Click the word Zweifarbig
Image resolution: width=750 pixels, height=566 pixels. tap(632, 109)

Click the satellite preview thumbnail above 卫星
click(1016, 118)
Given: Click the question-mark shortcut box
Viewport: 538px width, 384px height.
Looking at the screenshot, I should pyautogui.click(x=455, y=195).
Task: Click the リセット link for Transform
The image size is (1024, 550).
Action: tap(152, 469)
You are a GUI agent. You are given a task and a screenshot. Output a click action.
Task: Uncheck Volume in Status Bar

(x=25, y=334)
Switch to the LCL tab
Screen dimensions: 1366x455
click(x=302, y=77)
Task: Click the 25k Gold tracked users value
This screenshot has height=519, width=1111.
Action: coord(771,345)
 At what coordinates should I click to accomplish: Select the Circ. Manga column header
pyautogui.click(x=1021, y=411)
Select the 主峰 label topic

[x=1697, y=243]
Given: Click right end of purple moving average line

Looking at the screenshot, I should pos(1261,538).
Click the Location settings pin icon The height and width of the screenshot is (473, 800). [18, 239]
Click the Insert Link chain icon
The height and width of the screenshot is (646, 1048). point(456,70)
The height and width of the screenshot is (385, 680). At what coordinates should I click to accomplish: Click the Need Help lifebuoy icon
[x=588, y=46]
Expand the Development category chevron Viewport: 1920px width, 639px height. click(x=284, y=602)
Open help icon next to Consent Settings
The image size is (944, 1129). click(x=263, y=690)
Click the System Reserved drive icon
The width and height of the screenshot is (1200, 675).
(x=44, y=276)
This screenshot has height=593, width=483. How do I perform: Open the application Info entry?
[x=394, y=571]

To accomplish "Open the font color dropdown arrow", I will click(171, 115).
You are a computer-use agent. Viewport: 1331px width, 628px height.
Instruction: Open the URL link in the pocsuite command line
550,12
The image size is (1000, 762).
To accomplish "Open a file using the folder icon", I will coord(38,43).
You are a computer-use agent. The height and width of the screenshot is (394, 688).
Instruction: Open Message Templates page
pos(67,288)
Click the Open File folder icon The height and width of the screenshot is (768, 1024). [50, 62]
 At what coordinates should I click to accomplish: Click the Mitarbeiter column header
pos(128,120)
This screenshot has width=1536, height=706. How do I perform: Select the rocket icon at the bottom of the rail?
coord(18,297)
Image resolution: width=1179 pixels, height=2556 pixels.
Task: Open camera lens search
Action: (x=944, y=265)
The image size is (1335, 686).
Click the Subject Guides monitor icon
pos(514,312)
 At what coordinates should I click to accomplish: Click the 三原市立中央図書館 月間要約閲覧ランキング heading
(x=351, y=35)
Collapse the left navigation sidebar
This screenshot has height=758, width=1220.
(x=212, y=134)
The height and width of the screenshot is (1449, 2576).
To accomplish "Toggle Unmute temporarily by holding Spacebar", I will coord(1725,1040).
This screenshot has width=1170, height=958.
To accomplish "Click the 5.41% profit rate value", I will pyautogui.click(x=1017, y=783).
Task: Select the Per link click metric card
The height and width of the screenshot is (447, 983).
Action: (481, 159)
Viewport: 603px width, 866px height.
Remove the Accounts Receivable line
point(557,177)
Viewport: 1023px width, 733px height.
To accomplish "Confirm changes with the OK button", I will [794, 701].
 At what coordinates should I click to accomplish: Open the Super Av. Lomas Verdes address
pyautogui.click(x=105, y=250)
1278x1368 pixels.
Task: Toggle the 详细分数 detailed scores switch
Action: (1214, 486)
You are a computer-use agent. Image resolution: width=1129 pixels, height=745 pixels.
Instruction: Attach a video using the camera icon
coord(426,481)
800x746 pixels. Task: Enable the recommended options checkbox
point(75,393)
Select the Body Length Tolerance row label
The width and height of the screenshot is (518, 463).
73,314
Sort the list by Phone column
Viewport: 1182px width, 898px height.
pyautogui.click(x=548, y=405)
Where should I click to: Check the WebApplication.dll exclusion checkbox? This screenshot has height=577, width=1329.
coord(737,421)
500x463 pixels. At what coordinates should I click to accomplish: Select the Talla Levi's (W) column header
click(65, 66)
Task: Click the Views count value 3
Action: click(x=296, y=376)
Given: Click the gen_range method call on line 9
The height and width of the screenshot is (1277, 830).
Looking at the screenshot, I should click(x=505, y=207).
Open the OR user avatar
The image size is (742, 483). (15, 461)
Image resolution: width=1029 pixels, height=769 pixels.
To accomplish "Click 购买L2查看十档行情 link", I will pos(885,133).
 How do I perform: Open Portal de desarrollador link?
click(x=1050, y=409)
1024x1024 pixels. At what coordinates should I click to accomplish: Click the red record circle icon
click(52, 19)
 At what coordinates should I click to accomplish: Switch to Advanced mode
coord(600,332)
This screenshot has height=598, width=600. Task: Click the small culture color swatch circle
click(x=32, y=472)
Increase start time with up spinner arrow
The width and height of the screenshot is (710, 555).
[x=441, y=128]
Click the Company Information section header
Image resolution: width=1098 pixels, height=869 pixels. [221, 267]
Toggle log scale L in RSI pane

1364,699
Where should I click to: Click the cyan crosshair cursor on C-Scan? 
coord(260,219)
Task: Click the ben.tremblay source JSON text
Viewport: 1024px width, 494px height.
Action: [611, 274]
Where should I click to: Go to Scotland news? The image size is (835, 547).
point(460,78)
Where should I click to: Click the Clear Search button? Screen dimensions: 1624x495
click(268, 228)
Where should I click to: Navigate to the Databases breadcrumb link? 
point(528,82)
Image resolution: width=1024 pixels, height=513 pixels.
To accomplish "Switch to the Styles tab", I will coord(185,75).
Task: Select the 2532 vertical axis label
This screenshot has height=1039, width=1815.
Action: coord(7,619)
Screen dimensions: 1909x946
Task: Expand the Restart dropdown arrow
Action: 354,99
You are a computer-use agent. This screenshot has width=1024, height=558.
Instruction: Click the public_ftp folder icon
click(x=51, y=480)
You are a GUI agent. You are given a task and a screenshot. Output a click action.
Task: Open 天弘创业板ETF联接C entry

*WHAT YOU SHOULD DO*. Output the records exactly, so that each line matches what was given.

*RESPONSE*.
Click the word Zweifarbig
Image resolution: width=750 pixels, height=566 pixels. tap(632, 109)

Click the satellite preview thumbnail above 卫星
click(1016, 118)
Given: Click the question-mark shortcut box
Viewport: 538px width, 384px height.
Looking at the screenshot, I should pyautogui.click(x=455, y=195).
Task: Click the リセット link for Transform
The image size is (1024, 550).
Action: tap(152, 469)
You are a GUI agent. You are given a task and a screenshot. Output a click action.
Task: Uncheck Volume in Status Bar

(x=25, y=334)
Switch to the LCL tab
Screen dimensions: 1366x455
click(x=302, y=77)
Task: Click the 25k Gold tracked users value
This screenshot has height=519, width=1111.
Action: coord(771,345)
 At what coordinates should I click to accomplish: Select the Circ. Manga column header
pyautogui.click(x=1021, y=411)
Select the 主峰 label topic

[x=1697, y=243]
Given: Click right end of purple moving average line

Looking at the screenshot, I should pos(1261,538).
Click the Location settings pin icon The height and width of the screenshot is (473, 800). [18, 239]
Click the Insert Link chain icon
The height and width of the screenshot is (646, 1048). point(456,70)
The height and width of the screenshot is (385, 680). At what coordinates should I click to accomplish: Click the Need Help lifebuoy icon
[x=588, y=46]
Expand the Development category chevron Viewport: 1920px width, 639px height. click(x=284, y=602)
Open help icon next to Consent Settings
The image size is (944, 1129). click(x=263, y=690)
Click the System Reserved drive icon
The width and height of the screenshot is (1200, 675).
(x=44, y=276)
This screenshot has height=593, width=483. How do I perform: Open the application Info entry?
[x=394, y=571]

To accomplish "Open the font color dropdown arrow", I will click(171, 115).
You are a computer-use agent. Viewport: 1331px width, 628px height.
Instruction: Open the URL link in the pocsuite command line
550,12
The image size is (1000, 762).
To accomplish "Open a file using the folder icon", I will coord(38,43).
You are a computer-use agent. The height and width of the screenshot is (394, 688).
Instruction: Open Message Templates page
pos(67,288)
Click the Open File folder icon The height and width of the screenshot is (768, 1024). [50, 62]
 At what coordinates should I click to accomplish: Click the Mitarbeiter column header
pos(128,120)
This screenshot has width=1536, height=706. How do I perform: Select the rocket icon at the bottom of the rail?
coord(18,297)
Image resolution: width=1179 pixels, height=2556 pixels.
Task: Open camera lens search
Action: (x=944, y=265)
The image size is (1335, 686).
Click the Subject Guides monitor icon
pos(514,312)
 At what coordinates should I click to accomplish: Click the 三原市立中央図書館 月間要約閲覧ランキング heading
(x=351, y=35)
Collapse the left navigation sidebar
This screenshot has height=758, width=1220.
(x=212, y=134)
The height and width of the screenshot is (1449, 2576).
To accomplish "Toggle Unmute temporarily by holding Spacebar", I will coord(1725,1040).
This screenshot has width=1170, height=958.
To accomplish "Click the 5.41% profit rate value", I will pyautogui.click(x=1017, y=783).
Task: Select the Per link click metric card
The height and width of the screenshot is (447, 983).
Action: (481, 159)
Viewport: 603px width, 866px height.
Remove the Accounts Receivable line
point(557,177)
Viewport: 1023px width, 733px height.
To accomplish "Confirm changes with the OK button", I will [794, 701].
 At what coordinates should I click to accomplish: Open the Super Av. Lomas Verdes address
pyautogui.click(x=105, y=250)
1278x1368 pixels.
Task: Toggle the 详细分数 detailed scores switch
Action: (1214, 486)
You are a computer-use agent. Image resolution: width=1129 pixels, height=745 pixels.
Instruction: Attach a video using the camera icon
coord(426,481)
800x746 pixels. Task: Enable the recommended options checkbox
point(75,393)
Select the Body Length Tolerance row label
The width and height of the screenshot is (518, 463).
73,314
Sort the list by Phone column
Viewport: 1182px width, 898px height.
pyautogui.click(x=548, y=405)
Where should I click to: Check the WebApplication.dll exclusion checkbox? This screenshot has height=577, width=1329.
coord(737,421)
500x463 pixels. At what coordinates should I click to accomplish: Select the Talla Levi's (W) column header
click(65, 66)
Task: Click the Views count value 3
Action: click(x=296, y=376)
Given: Click the gen_range method call on line 9
The height and width of the screenshot is (1277, 830).
Looking at the screenshot, I should click(x=505, y=207).
Open the OR user avatar
The image size is (742, 483). (15, 461)
Image resolution: width=1029 pixels, height=769 pixels.
To accomplish "Click 购买L2查看十档行情 link", I will pos(885,133).
 How do I perform: Open Portal de desarrollador link?
click(x=1050, y=409)
1024x1024 pixels. At what coordinates should I click to accomplish: Click the red record circle icon
click(52, 19)
 At what coordinates should I click to accomplish: Switch to Advanced mode
coord(600,332)
This screenshot has height=598, width=600. Task: Click the small culture color swatch circle
click(x=32, y=472)
Increase start time with up spinner arrow
The width and height of the screenshot is (710, 555).
[x=441, y=128]
Click the Company Information section header
Image resolution: width=1098 pixels, height=869 pixels. [221, 267]
Toggle log scale L in RSI pane

1364,699
Where should I click to: Click the cyan crosshair cursor on C-Scan? 
coord(260,219)
Task: Click the ben.tremblay source JSON text
Viewport: 1024px width, 494px height.
Action: [611, 274]
Where should I click to: Go to Scotland news? The image size is (835, 547).
point(460,78)
Where should I click to: Click the Clear Search button? Screen dimensions: 1624x495
click(268, 228)
Where should I click to: Navigate to the Databases breadcrumb link? 
point(528,82)
Image resolution: width=1024 pixels, height=513 pixels.
To accomplish "Switch to the Styles tab", I will coord(185,75).
Task: Select the 2532 vertical axis label
This screenshot has height=1039, width=1815.
Action: coord(7,619)
Screen dimensions: 1909x946
Task: Expand the Restart dropdown arrow
Action: 354,99
You are a computer-use agent. This screenshot has width=1024, height=558.
Instruction: Click the public_ftp folder icon
click(x=51, y=480)
You are a GUI agent. You are given a task and a screenshot. Output a click action.
Task: Open 天弘创业板ETF联接C entry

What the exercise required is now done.